Justice of the High Court Division of Bangladesh

Personal details
- Born: February 1, 1935
- Died: May 5, 2016
- Profession: Judge

= Mahfuzur Rahman (election commissioner) =

Election Commissioner in Bangladesh

Mahfuzur Rahman was a judge of the High Court Division and a commissioner of the Bangladesh Election Commission.

== Early life ==
Mahfuzur Rahman was born on 1 February 1935 in Comilla, the son of Khan Bahadur Siddiqur Rahman. He completed his bachelor's degrees of art and law from the University of Dhaka in 1959 and 1962 respectively.

==Career==
Mahfuzur Rahman became a lawyer of the Dhaka High Court in 1963. In 1980, Mahfuzur Rahman became a lawyer of the Appellate Division.

Mahfuzur Rahman was appointed a judge of the High Court Division in 1992. In 2001 Mahfuzur Rahman was the judge of the Administrative Appellate Tribunal.

Mahfuzur Rahman was appointed an election commissioner of the Bangladesh Election Commission on 15 January 2006 by President Iajuddin Ahmed.
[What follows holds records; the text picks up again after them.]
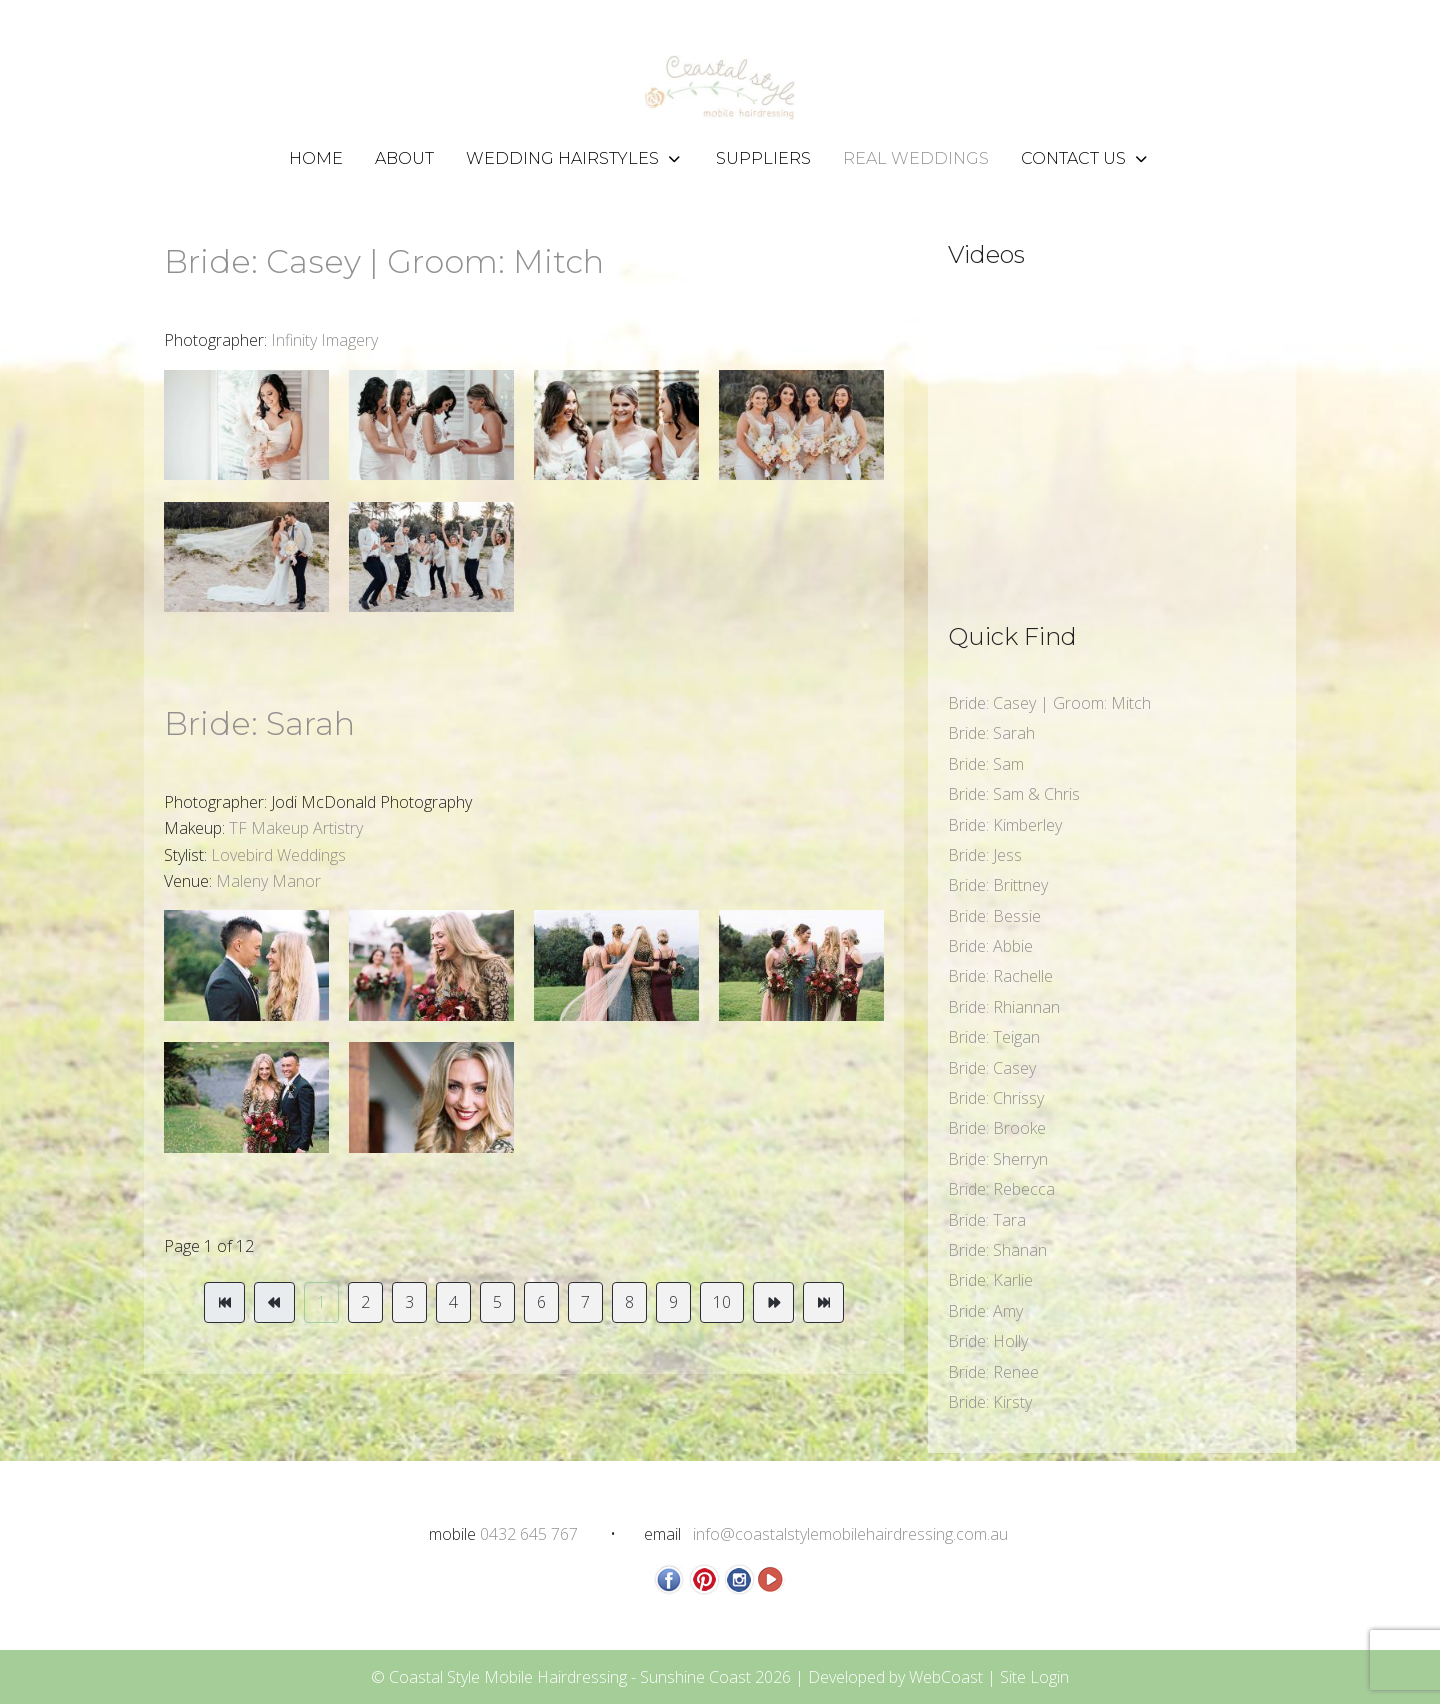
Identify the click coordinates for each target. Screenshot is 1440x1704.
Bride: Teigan (994, 1037)
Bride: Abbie (990, 946)
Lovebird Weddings (278, 855)
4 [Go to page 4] (453, 1302)
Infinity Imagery (322, 340)
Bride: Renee (993, 1372)
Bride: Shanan (997, 1250)
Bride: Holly (988, 1341)
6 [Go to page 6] (541, 1302)
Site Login (1034, 1677)
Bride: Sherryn (998, 1159)
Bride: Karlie (990, 1280)
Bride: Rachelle (1000, 976)
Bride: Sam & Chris (1014, 794)
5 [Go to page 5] (497, 1302)
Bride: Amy (985, 1311)
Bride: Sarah (259, 723)
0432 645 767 (529, 1534)
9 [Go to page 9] (673, 1302)
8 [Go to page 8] (629, 1302)
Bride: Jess (985, 855)
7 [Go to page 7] (585, 1302)
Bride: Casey (992, 1068)
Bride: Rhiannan (1004, 1007)
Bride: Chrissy (996, 1098)
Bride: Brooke (997, 1128)
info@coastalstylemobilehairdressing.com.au (850, 1534)
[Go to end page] (823, 1302)
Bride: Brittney (998, 885)
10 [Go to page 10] (722, 1302)
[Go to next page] (773, 1302)
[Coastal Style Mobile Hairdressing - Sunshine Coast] (720, 87)
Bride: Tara (987, 1220)
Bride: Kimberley (1005, 825)
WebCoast (946, 1677)
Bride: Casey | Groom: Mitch (384, 261)
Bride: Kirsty (990, 1402)
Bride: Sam (986, 764)
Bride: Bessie (994, 916)
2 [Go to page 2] (365, 1302)
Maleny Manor (268, 881)
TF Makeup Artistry (296, 828)
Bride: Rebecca (1001, 1189)
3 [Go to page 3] (409, 1302)
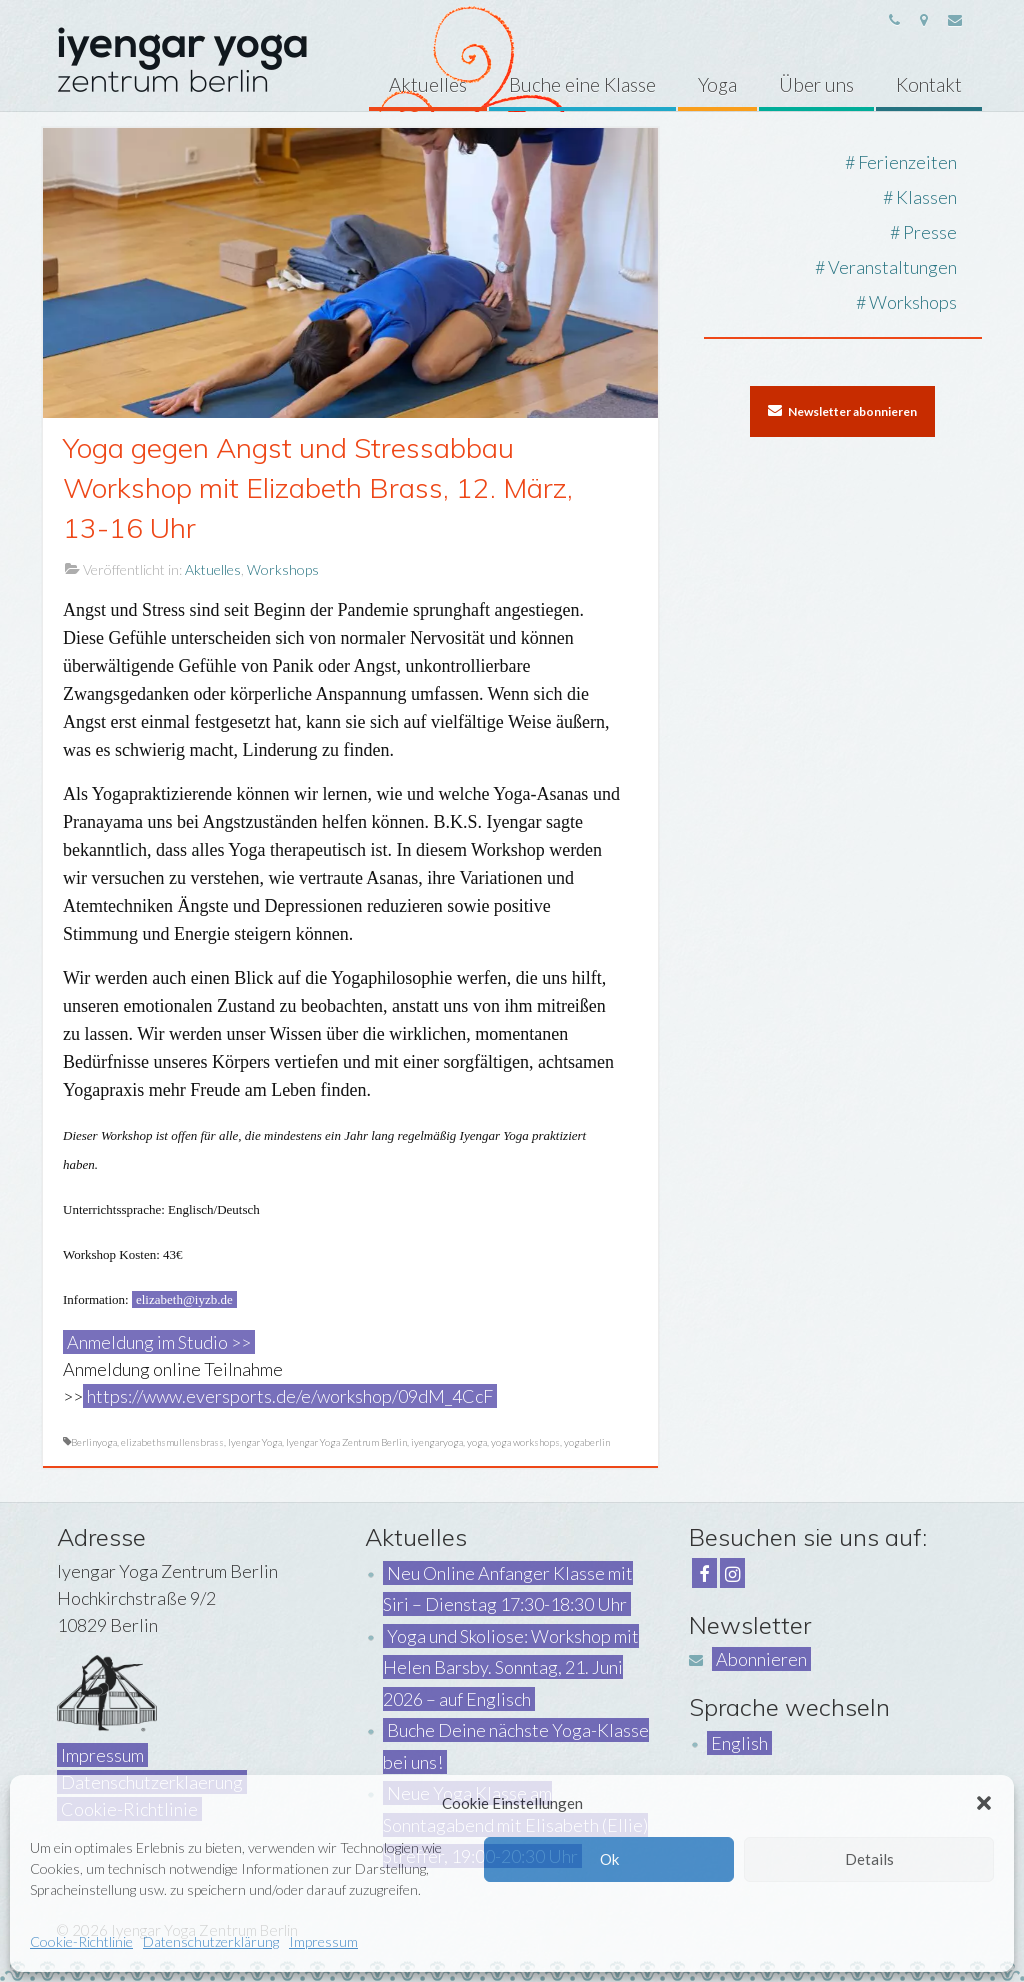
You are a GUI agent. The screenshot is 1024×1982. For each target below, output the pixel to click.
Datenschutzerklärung (211, 1941)
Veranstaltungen (892, 267)
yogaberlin (587, 1442)
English (739, 1743)
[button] (984, 1803)
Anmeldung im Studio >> (159, 1342)
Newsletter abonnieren (842, 411)
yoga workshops (525, 1442)
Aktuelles (213, 569)
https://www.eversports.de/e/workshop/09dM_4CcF (290, 1396)
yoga (477, 1442)
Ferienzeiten (907, 162)
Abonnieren (761, 1659)
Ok (609, 1859)
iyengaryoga (437, 1442)
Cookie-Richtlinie (81, 1941)
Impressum (323, 1941)
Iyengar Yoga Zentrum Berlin (346, 1442)
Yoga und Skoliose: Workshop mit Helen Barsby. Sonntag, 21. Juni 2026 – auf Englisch (511, 1667)
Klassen (926, 197)
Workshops (283, 569)
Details (869, 1859)
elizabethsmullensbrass (172, 1442)
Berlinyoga (94, 1442)
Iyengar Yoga (255, 1442)
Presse (930, 232)
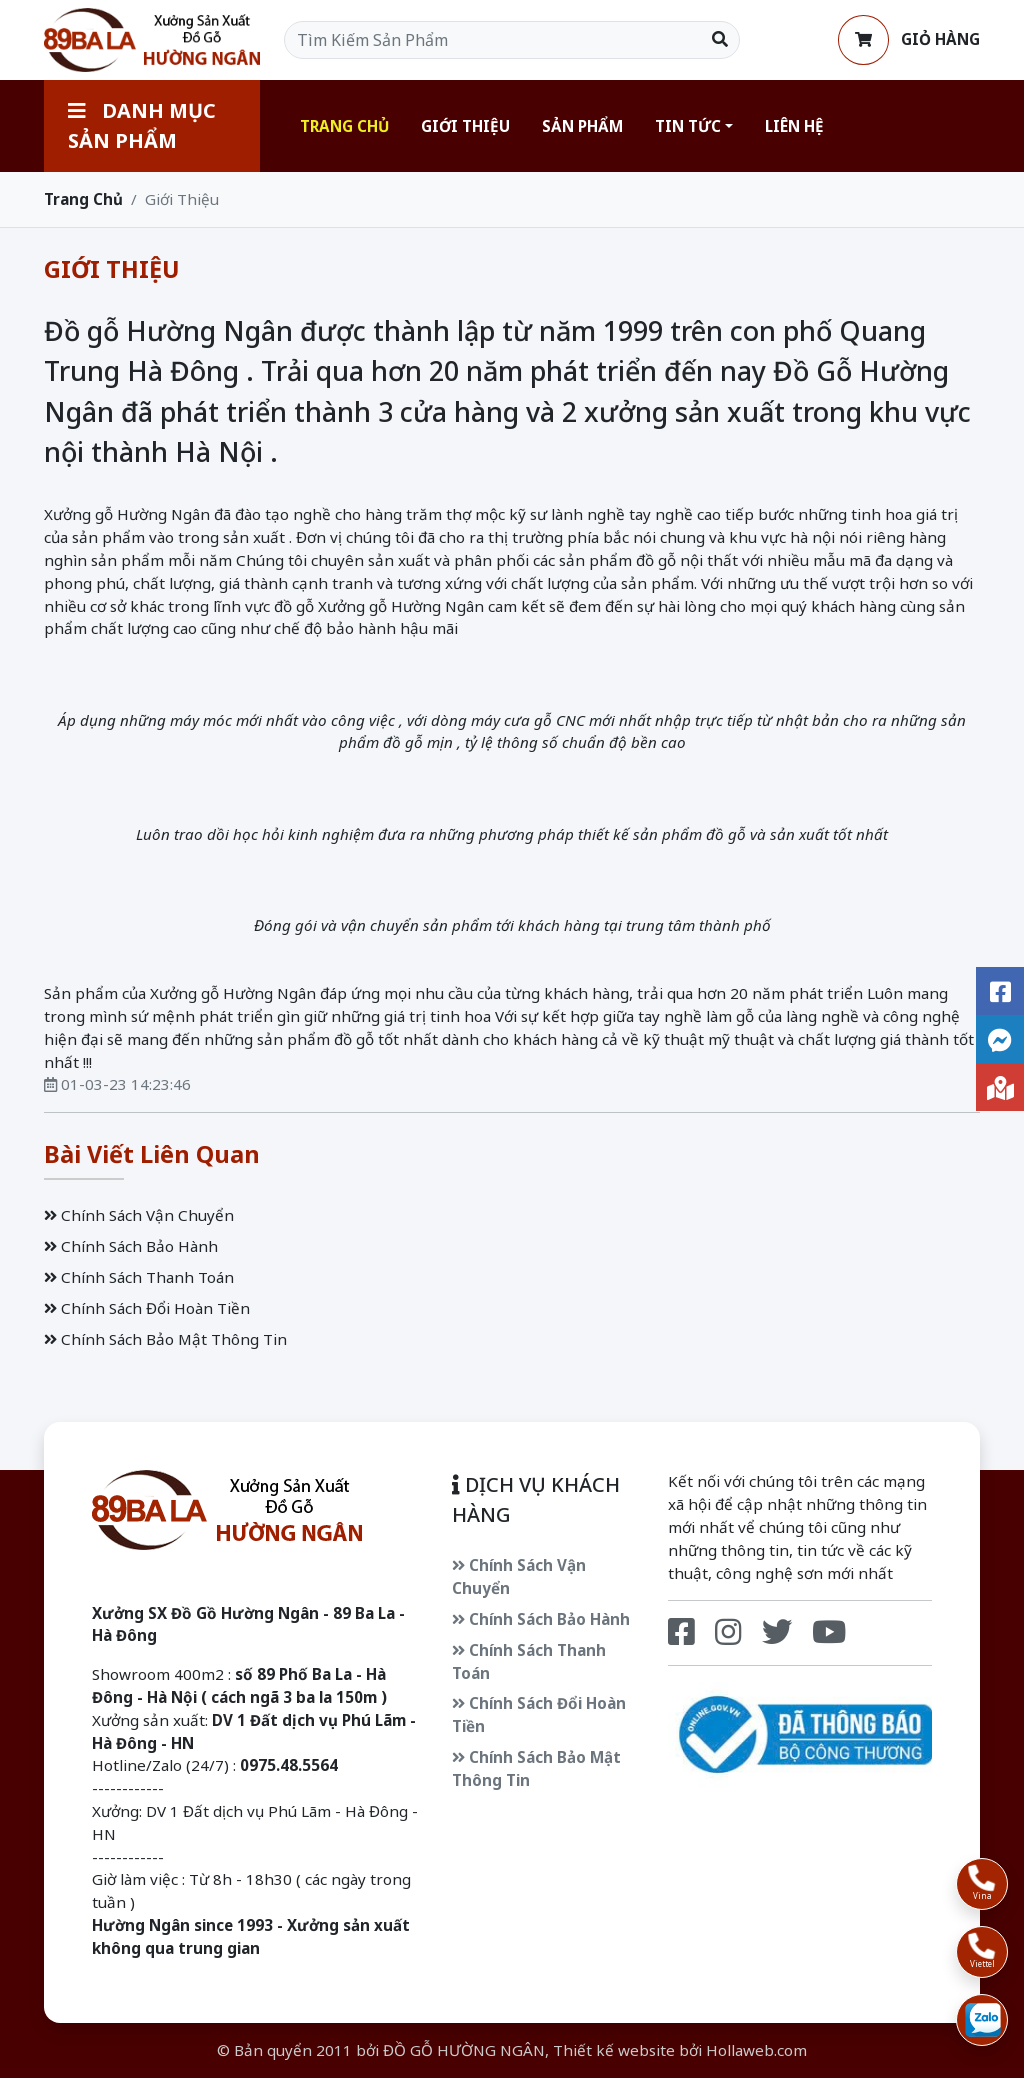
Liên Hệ (794, 126)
In November he was the temporary Chief Election Commissioner of Bangladesh.

The Election Commission failed to conduct the parliamentary elections scheduled for 22 January 2007, which it formally cancelled after the withdrawal by the Awami League. The resultant uproar led the Army to demand that Iajuddin Ahmed declare a state of emergency and resign, appointing an Interim Chief Advisor. On 1 February 2007, Mahfuzur Rahman and the other election commissioners resigned after being invited to tea by Iajuddin Ahmed. An unnamed Commissioner commented at the time, "It was not a healthy discussion. All of us are not responsible for the prevailing situation in the Election Commission, but we became the victims of the situation."

==Death==
Mahfuzur Rahman died on 5 May 2016 in Mohammadpur, Dhaka, Bangladesh.